To be done>
Rewrite the stretch of records from the line containing "Image resolution: width=1418" through the line containing "pyautogui.click(x=1114, y=77)", requests included. Multiply every click coordinate in the answers by 0.9 and round to whole numbers, halves up, giving back only those lines.

Supplied material>
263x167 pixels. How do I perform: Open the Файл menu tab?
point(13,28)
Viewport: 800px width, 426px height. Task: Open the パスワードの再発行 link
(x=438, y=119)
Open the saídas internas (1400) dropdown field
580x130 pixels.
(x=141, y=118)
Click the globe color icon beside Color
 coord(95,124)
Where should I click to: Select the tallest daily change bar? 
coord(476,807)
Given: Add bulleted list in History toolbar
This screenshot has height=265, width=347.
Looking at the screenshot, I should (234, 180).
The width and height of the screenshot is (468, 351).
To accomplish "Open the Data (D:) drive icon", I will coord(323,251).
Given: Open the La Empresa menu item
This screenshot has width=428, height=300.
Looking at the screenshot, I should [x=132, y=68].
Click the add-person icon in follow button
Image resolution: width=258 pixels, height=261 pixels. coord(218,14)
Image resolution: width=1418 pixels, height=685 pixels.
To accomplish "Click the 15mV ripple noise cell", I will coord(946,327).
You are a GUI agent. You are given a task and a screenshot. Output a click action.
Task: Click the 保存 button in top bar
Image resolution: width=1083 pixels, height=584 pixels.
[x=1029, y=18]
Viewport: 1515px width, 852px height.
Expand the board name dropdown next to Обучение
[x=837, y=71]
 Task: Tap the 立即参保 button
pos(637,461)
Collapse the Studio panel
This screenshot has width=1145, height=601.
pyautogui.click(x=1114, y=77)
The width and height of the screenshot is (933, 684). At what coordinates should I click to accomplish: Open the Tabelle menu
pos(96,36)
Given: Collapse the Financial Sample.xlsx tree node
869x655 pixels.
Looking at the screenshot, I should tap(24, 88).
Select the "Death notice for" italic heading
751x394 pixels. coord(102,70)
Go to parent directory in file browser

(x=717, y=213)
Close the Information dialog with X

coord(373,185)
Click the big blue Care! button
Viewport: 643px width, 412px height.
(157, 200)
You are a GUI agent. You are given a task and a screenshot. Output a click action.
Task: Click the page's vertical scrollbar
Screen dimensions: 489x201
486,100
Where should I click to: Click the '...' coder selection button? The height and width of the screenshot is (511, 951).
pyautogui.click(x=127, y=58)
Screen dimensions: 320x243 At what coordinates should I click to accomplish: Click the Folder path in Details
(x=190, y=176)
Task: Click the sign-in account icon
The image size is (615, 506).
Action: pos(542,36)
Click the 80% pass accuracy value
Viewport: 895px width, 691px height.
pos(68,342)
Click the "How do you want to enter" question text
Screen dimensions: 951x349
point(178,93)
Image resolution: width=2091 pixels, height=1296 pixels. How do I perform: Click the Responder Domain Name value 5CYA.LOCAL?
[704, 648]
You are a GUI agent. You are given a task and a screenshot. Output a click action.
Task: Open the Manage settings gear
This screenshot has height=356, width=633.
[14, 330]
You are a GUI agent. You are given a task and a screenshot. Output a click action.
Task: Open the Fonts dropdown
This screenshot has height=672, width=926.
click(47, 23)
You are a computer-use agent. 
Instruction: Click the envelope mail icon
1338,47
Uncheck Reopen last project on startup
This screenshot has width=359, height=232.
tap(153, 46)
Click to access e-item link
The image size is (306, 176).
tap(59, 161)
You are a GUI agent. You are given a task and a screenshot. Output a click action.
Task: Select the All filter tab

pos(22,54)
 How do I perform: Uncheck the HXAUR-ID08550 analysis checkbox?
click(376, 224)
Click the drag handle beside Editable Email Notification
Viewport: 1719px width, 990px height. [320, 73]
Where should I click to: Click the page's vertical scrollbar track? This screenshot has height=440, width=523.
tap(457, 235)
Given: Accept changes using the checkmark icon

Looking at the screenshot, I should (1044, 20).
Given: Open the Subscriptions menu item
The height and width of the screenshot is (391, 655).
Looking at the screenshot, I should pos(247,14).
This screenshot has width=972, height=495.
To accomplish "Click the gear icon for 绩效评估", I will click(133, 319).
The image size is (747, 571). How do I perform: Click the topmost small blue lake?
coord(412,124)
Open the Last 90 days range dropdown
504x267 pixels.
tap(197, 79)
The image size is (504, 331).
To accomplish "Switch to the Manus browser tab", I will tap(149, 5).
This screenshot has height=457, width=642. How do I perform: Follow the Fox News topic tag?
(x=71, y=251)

Written solution>
Image resolution: width=1418 pixels, height=685 pixels.
To accomplish "Click the 15mV ripple noise cell", I will coord(851,294).
You are a GUI agent. You are given a task and a screenshot. Output a click action.
Task: Click the 保存 button in top bar
Image resolution: width=1083 pixels, height=584 pixels.
[x=926, y=16]
Viewport: 1515px width, 852px height.
Expand the board name dropdown next to Обучение
[x=753, y=64]
 Task: Tap the 立即参保 button
pos(573,415)
Collapse the Studio panel
This screenshot has width=1145, height=601.
pyautogui.click(x=1003, y=69)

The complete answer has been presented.